集結

 天空に浮かぶ黒き震狼が〝緑の玉座〟を眼下に据える。その肩に立つ、乗機とは対象的な白い甲冑を纏っている翳は、言わずもがな狼我ランウォである。やはりとでも言おうか、その身を巻き込んだ機械肉食昆虫の疾走の余波など何処吹く風か、白く鈍い艶がある装甲には一片の瑕疵きずさえ視られない。


 彼の千里眼めいた炯眼は、三方向からこの地に眠る〝魔石貴族〟へと迫ってくる勢力を捉えていた。勇者――久遠、ルード、白金からなる〝柱の時代〟の代表者。魔王――ゼクスルク、龍神神門、桃李という流離さすらいの旅人。そして、怪物――殺戮の才能を確固たる己の存在理由レゾンデートルとするジラ・ハドゥ。


 三者三様の思惑を胸に、舞台に役者が揃おうとしている。その行方はまだ誰も知らない。人狼の靡く軍用コートが示すは風の行方。ならば、彼らの運命もまた示す何かがあるのだろうか。或いは、震狼フェンリルのコンテナに収まった銀姿ぎんしの乙女がそうなのかもしれぬ。だが、まだこの舞台は決着をつけるに相応しくなく、物語としても半端にすぎる。


 ――しかし、だ。舞台は此処よりももっと劇的でなければいけない……と思うのは、彼の影響か。

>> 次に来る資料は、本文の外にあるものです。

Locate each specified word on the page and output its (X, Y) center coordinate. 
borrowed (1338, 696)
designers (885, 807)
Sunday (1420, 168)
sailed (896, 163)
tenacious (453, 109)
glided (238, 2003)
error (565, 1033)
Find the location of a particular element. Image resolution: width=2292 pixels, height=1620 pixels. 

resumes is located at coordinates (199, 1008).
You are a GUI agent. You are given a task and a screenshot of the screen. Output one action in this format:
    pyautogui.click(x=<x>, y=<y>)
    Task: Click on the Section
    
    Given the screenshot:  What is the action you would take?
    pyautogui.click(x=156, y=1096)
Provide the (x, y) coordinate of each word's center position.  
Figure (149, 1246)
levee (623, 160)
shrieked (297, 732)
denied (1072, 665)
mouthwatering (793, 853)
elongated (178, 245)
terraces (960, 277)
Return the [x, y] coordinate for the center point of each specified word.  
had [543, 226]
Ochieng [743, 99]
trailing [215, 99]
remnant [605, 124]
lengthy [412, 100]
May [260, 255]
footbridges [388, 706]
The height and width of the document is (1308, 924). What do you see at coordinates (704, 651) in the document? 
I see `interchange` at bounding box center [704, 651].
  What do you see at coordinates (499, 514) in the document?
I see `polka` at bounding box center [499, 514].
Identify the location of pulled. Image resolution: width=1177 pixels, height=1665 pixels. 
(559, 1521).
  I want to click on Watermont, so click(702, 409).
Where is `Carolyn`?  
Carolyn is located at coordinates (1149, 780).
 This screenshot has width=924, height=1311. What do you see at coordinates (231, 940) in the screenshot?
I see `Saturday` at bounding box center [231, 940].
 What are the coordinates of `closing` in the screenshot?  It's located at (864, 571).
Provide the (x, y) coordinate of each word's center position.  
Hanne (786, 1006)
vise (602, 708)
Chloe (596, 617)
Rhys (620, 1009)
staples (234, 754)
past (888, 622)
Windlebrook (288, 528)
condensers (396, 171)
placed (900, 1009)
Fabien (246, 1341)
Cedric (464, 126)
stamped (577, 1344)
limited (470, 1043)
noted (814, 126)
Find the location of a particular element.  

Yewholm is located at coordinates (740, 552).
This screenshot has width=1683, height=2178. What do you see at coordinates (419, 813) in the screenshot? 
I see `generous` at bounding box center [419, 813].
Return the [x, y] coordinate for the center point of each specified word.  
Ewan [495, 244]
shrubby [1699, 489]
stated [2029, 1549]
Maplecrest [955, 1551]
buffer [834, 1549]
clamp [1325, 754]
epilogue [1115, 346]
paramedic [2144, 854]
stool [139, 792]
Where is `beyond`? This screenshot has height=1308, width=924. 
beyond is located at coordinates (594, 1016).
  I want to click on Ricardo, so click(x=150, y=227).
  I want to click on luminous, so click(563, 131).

 闇の中にいて、なお太陽の如くに輝く吸血鬼――メルドリッサ・ウォードランの姿が狼我ランウォの脳裏をよぎった。彼の影響を受けるのは、己の出自を鑑みれば得心はできるのだが、しかし容易に受け入れられるかといえば、話は別だ。


 ――まあ、いい。今のところは、ジラ・ハドゥ。ちっぽけなお前の覇道が、宿命という天体の運行を変えられるのか……とくと見せつけてみろ。


 そう、このクワイエットハルディアンという舞台での〝公演〟に於いて、人狼の興味はそこに尽きた。宿命の軛は莫大な質量を持つ妄執で断ち切れるのか、世界という森羅万象のことわりを超越できるのか、そしてその先に何が視えるのか。狼我ランウォ自身が目指す高みの更に先へと駆け登る鳥羽口を見つけるきっかけになれば僥倖、加えて彼自身が多数の同等の存在を喰らって己の肉へと変えてきた手合いだ。ジラが強きを喰らって、元来あるべからざる大番狂わせを起こすところを、己の眼で視てみたい慾求は否定できぬ。


 既に、塵級機械ナノマシンの色に染まった大地より、天を覆った渦巻く暗雲に近い座標から、人狼は下界を睥睨する。宙空へと導かんとする横殴りの風圧にも一切動じぬ狼我ランウォの俯瞰する舞台。戦端はまもなく開かれる。





 〝緑の玉座〟を分け入った彼らを待っていたのは、朽ちた二本の柱だった。濃淡まだらにさざめく枝葉と、伸びるがままに伸びて空をくすぐろうとなおも手を伸ばす草木の中に忘れ去られた門は、石畳の途上になければ気づかなかっただろう。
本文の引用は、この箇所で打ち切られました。